Mick McGinnity , Ireland, Freefall University AFF Graduate.
Yes you could, sit by the pool all day getting lobster red being served Sangria…or you could go to the FFU and skydive. Now , no normal person wouldnt be frightened at the prospect of throwing themselves out of a perfectly working aircraft. I found myself making up Diety´s and praying to them , the ´God of everything is going to be all right and the ´Prophet of Safe Landings ´. But be assured safery is second to none and then its all fun, fun , fun !
The instructors are brilliant , making sure you are comfortable with everything before doing anything and your gauranteed to meet people from all walks of life , in groups or here on their own. And all there for one thing…to skydive…. Its also reassuring to meet people in the same ” boat ” ( or plane ) as you and I have made many good mates.
Another worry I had was that all the experienced jumpers and staff would be bravado charged , radicle , ” cant put me in a cage man assholes” . Everybody however was , pardon the pun, down to earth and when the sun does go down theres plenty of fun to be had with outdoor music, bars and BBQ´s.
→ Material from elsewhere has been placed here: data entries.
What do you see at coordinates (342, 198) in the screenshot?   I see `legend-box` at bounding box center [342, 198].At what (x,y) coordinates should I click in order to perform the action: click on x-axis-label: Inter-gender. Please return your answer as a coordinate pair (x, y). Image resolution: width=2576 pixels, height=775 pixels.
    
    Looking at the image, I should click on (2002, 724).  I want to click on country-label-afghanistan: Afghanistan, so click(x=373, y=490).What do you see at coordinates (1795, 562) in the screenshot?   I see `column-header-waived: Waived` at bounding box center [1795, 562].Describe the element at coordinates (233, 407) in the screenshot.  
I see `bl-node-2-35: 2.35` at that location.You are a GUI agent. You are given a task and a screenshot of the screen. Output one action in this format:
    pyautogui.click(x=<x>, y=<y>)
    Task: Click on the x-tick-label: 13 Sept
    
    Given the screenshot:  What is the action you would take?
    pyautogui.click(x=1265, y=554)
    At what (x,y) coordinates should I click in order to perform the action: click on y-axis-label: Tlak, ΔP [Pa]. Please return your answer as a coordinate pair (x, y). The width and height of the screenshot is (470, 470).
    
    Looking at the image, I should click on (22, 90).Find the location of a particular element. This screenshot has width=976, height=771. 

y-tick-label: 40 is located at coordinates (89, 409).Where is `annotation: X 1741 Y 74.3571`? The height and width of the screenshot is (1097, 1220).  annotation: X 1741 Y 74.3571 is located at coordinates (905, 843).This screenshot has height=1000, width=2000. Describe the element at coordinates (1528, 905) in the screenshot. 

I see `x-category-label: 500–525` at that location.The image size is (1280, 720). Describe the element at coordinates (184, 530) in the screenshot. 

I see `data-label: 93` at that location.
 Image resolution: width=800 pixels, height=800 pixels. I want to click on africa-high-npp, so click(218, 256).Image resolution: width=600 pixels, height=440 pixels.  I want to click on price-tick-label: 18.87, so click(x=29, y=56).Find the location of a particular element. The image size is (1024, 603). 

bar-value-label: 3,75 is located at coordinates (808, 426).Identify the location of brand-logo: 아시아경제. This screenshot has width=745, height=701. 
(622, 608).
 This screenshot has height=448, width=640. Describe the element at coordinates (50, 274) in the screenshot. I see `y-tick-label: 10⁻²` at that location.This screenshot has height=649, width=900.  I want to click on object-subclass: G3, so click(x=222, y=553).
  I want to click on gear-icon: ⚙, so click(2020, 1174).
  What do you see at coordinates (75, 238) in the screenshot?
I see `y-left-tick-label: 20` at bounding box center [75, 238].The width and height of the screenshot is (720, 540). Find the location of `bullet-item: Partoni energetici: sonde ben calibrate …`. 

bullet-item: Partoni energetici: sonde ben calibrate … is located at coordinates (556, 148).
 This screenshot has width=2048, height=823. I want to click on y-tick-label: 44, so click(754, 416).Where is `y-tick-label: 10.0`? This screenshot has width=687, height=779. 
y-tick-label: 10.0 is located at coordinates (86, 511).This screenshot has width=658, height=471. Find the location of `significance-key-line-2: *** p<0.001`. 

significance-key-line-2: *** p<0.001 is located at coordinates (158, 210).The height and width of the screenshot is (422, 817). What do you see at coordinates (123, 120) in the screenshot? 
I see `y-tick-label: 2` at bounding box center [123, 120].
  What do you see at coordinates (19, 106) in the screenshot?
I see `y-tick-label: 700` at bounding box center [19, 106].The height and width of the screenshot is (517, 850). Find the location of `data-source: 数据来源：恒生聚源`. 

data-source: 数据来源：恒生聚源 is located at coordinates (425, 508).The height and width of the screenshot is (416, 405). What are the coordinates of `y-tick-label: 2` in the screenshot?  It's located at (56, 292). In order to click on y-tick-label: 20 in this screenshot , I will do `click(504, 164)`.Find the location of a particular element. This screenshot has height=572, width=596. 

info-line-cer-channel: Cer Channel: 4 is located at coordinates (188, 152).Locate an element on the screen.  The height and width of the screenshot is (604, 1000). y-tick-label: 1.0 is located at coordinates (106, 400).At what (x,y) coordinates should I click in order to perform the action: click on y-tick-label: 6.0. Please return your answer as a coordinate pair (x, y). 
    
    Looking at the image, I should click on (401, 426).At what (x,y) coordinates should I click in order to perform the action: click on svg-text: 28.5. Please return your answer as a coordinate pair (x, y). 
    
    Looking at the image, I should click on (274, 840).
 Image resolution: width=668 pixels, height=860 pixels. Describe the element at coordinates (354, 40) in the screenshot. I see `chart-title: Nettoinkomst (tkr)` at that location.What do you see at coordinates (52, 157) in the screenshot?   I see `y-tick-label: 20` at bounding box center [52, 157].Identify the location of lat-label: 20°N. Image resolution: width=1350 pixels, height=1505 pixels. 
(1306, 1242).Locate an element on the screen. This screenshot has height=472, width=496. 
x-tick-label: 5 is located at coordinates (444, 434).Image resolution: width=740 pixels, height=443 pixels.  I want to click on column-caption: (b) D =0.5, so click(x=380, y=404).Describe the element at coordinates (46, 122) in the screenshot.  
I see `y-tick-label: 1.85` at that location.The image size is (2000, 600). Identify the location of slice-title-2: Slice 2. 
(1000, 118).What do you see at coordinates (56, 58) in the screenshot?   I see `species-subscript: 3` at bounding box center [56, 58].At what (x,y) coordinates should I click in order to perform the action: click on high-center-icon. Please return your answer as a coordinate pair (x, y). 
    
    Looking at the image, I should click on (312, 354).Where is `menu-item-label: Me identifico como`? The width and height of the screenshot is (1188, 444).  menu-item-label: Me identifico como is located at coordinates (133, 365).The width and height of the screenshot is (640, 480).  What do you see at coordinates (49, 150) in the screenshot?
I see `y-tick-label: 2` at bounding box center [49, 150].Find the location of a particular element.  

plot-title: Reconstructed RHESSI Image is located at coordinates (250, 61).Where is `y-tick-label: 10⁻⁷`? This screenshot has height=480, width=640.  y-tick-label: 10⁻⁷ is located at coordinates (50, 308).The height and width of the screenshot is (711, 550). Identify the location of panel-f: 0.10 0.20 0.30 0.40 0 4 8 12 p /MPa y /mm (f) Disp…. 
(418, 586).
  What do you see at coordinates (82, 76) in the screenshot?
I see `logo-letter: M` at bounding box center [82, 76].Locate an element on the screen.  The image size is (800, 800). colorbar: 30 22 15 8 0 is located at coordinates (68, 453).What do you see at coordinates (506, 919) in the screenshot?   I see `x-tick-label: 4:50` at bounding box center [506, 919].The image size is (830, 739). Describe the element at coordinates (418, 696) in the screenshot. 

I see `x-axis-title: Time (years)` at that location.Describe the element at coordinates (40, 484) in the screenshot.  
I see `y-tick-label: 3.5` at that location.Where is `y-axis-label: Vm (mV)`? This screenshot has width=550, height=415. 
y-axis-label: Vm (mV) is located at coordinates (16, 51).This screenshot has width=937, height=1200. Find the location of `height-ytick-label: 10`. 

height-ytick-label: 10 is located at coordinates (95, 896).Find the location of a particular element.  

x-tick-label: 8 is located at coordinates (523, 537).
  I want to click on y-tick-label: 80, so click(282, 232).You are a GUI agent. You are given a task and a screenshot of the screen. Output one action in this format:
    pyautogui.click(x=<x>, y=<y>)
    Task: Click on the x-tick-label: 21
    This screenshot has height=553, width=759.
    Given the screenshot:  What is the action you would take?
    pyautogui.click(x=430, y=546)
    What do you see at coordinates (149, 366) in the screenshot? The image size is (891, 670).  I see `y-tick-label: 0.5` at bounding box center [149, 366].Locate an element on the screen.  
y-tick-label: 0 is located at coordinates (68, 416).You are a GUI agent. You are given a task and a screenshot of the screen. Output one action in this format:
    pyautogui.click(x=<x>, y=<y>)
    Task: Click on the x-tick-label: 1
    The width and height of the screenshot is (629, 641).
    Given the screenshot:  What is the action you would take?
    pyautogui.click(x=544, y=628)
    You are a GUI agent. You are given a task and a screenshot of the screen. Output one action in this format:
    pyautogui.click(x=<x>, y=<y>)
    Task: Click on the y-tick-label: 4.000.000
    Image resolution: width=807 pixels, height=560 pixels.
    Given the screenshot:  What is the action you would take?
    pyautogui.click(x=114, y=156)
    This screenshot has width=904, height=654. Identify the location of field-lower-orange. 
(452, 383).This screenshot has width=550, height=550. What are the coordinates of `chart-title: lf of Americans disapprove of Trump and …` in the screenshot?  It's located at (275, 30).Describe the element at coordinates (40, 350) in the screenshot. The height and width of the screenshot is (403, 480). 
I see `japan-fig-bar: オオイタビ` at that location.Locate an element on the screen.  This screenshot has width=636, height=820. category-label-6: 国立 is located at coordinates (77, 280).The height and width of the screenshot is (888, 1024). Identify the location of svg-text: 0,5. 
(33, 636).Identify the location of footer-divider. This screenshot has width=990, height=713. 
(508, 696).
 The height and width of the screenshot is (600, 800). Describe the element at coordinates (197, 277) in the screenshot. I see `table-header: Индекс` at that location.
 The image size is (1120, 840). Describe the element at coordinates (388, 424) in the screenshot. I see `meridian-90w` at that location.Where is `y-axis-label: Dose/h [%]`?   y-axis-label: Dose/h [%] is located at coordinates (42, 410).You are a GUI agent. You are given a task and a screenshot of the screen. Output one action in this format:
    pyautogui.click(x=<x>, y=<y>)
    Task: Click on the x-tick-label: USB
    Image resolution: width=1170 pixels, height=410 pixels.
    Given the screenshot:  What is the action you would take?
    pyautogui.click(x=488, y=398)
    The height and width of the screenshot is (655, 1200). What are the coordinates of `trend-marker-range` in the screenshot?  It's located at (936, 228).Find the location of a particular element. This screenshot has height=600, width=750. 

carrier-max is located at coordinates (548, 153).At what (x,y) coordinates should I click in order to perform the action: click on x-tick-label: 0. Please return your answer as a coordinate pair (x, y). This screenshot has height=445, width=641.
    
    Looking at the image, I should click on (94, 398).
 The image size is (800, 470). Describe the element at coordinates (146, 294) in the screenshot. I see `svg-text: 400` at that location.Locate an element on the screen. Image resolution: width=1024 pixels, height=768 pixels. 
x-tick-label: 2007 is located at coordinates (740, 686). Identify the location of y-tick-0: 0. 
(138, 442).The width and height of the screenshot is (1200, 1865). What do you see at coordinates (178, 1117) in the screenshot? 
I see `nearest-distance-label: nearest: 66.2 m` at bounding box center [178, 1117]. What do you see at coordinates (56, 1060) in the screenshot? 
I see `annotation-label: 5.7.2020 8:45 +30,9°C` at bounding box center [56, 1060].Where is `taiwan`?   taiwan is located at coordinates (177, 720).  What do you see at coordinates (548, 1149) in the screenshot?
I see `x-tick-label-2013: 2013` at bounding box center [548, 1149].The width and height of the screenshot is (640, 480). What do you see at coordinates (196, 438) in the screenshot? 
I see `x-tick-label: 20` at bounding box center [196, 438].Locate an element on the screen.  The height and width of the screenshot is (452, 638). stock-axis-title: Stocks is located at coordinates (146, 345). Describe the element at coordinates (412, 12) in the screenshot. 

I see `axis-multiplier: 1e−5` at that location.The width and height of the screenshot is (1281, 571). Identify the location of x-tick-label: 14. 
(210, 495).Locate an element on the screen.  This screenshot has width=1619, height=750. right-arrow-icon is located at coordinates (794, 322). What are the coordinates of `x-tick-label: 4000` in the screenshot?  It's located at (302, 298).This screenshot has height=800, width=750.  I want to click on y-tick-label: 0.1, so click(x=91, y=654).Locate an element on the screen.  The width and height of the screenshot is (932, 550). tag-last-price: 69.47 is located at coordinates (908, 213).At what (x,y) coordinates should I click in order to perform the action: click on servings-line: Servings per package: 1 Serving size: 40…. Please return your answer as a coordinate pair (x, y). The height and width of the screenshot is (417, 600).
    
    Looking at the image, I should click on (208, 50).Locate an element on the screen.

Dont take my word for it , I am writing this on my third holiday back since learning and will not be my last ( Im already booked in for July ).
Skydiving has no rival and the FFU is the perfect place to start. So forget about sun sand and Sangria.
Go where the sky and the ground is the limit!
Mick from Dublin.
Jo Cox, United Kingdon, Freefall University AFF Graduate
We arrived without any problems on a Thursday evening, having hired a car, to find everyone gathered near the bar area talking about the excitements of the day. I was immediately introduced to the FFU team (and more importantly to my instrucor who somehow turned me into a skydiver).
The reality of what I was doing there didn’t sink in until about two in the morning but luckily as we were staying on the DZ I was able to roam the night smoking Fortuna and thinking “Oh my God, I hope I’ve got the balls to jump”. We stayed in one of the little “cottages” ;o) Not exactly the Ritz but cheap as chips and when you’re that tired it doesn’t seem to make much difference. Another good point is that you’re first in line to get on the first lift in the morning -though I recommend a strong coffee from the café before you’re first jump if you’ve been out at Latinos with everyone the night before. Otherwise you might fall for the famous “look over there trick” )
Ground school was fun. At first it’s a bit daunting- there’s so much to remember. It’s amazing though, I arrived with nothing and now I know so much. The information kind of sinks in somewhere between the mock up door and the real one. By the time you’re staring at the ground from 13000 feet all you can think of is drills and at what altitude you should do what.
If we are going to be honest now, nothing can fully prepare any normal human being for jumping out of a perfectly decent, fully functional, aircraft. Luckily the FFU instructors are right there beside you, giving you encouragement and fill you with confidence all the way. Good job guys and girls, and thanks so much.
Each AFF level brings some new excitement (along with new skills of course) and once I had qualified I was dying to try out all my new tricks. Sadly my stay was only a short one and I didn’t have time to fit in all of my consols.
I can’t wait to go back. Keep the engines running people and save a seat for me!!